### Exercise prompt
Lay out the stretch of the item position entries from the line containing "Click the Previous pagination link" through the line containing "[x=72, y=532]" as a numbered list, omitting blank lines.

[Item position entries]

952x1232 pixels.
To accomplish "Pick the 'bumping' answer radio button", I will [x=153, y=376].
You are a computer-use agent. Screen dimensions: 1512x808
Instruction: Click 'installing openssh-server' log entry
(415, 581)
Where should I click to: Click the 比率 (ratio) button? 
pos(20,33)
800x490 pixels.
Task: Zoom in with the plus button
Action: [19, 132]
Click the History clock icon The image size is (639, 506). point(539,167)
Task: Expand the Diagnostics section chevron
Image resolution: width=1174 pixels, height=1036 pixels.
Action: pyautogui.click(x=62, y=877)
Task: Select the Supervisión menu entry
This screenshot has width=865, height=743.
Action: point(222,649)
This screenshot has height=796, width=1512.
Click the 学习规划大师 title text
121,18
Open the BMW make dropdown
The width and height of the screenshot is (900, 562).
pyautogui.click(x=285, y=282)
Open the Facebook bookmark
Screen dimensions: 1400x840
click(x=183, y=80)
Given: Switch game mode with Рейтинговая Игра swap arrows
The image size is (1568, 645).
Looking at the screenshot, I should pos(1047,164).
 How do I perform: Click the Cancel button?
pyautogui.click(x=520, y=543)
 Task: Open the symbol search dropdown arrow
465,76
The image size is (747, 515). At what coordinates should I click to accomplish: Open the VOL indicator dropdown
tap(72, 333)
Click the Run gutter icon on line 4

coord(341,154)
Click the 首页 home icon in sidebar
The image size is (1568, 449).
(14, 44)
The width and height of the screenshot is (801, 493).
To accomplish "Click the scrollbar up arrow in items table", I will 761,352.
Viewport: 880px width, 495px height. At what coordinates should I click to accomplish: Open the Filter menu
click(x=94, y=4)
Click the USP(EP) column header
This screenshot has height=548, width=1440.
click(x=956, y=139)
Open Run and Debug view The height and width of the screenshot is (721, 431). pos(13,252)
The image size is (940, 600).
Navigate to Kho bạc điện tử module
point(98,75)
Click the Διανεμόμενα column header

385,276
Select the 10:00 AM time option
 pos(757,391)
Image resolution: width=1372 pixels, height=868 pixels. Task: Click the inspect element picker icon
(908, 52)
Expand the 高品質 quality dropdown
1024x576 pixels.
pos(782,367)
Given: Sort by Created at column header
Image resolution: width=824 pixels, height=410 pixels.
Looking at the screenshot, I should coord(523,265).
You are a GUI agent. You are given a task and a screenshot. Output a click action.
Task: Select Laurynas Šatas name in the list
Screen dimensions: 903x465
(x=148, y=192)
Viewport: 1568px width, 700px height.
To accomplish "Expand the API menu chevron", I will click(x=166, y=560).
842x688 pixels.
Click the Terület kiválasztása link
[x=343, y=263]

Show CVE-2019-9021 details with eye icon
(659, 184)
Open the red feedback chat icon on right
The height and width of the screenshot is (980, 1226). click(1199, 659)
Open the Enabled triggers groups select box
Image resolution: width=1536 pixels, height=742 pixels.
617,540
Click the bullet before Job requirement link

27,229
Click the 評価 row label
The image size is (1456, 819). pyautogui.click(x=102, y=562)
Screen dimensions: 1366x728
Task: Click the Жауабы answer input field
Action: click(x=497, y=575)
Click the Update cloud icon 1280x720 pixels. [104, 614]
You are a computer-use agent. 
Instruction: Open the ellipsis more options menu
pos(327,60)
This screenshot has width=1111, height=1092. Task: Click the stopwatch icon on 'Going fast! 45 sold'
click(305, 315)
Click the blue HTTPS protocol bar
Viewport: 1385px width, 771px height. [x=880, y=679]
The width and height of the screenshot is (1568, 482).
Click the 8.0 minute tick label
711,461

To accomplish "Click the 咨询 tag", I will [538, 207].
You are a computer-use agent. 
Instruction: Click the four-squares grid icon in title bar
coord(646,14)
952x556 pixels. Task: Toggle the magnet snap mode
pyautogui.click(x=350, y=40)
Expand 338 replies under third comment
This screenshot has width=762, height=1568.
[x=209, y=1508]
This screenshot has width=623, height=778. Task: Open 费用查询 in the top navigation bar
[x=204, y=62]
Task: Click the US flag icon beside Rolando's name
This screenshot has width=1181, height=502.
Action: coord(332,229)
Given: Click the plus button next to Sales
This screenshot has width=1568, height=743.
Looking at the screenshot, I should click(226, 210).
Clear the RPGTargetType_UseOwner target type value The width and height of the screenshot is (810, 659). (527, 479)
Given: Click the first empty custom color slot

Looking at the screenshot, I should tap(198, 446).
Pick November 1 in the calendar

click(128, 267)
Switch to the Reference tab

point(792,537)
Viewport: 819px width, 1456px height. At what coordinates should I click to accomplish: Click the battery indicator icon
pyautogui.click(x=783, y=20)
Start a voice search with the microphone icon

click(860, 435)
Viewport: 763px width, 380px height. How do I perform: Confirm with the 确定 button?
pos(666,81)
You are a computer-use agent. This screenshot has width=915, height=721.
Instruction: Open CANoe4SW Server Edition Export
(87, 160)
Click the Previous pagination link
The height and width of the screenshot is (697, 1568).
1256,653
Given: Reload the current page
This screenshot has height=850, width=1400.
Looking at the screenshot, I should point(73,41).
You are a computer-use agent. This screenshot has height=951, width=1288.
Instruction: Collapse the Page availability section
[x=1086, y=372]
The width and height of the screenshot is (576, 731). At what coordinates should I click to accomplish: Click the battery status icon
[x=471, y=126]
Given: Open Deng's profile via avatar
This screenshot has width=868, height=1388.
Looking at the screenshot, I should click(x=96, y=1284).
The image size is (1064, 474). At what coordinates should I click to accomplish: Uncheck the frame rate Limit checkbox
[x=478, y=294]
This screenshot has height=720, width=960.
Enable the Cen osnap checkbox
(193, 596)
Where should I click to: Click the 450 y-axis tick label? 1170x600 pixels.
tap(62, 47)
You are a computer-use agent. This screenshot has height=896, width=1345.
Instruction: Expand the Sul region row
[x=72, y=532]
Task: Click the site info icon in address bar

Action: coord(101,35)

### The solution
1. Click the Previous pagination link
2. The height and width of the screenshot is (697, 1568).
3. 1256,653
4. Given: Reload the current page
5. This screenshot has height=850, width=1400.
6. Looking at the screenshot, I should point(73,41).
7. You are a computer-use agent. This screenshot has height=951, width=1288.
8. Instruction: Collapse the Page availability section
9. [x=1086, y=372]
10. The width and height of the screenshot is (576, 731). At what coordinates should I click to accomplish: Click the battery status icon
11. [x=471, y=126]
12. Given: Open Deng's profile via avatar
13. This screenshot has width=868, height=1388.
14. Looking at the screenshot, I should click(x=96, y=1284).
15. The image size is (1064, 474). At what coordinates should I click to accomplish: Uncheck the frame rate Limit checkbox
16. [x=478, y=294]
17. This screenshot has height=720, width=960.
18. Enable the Cen osnap checkbox
19. (193, 596)
20. Where should I click to: Click the 450 y-axis tick label? 1170x600 pixels.
21. tap(62, 47)
22. You are a computer-use agent. This screenshot has height=896, width=1345.
23. Instruction: Expand the Sul region row
24. [x=72, y=532]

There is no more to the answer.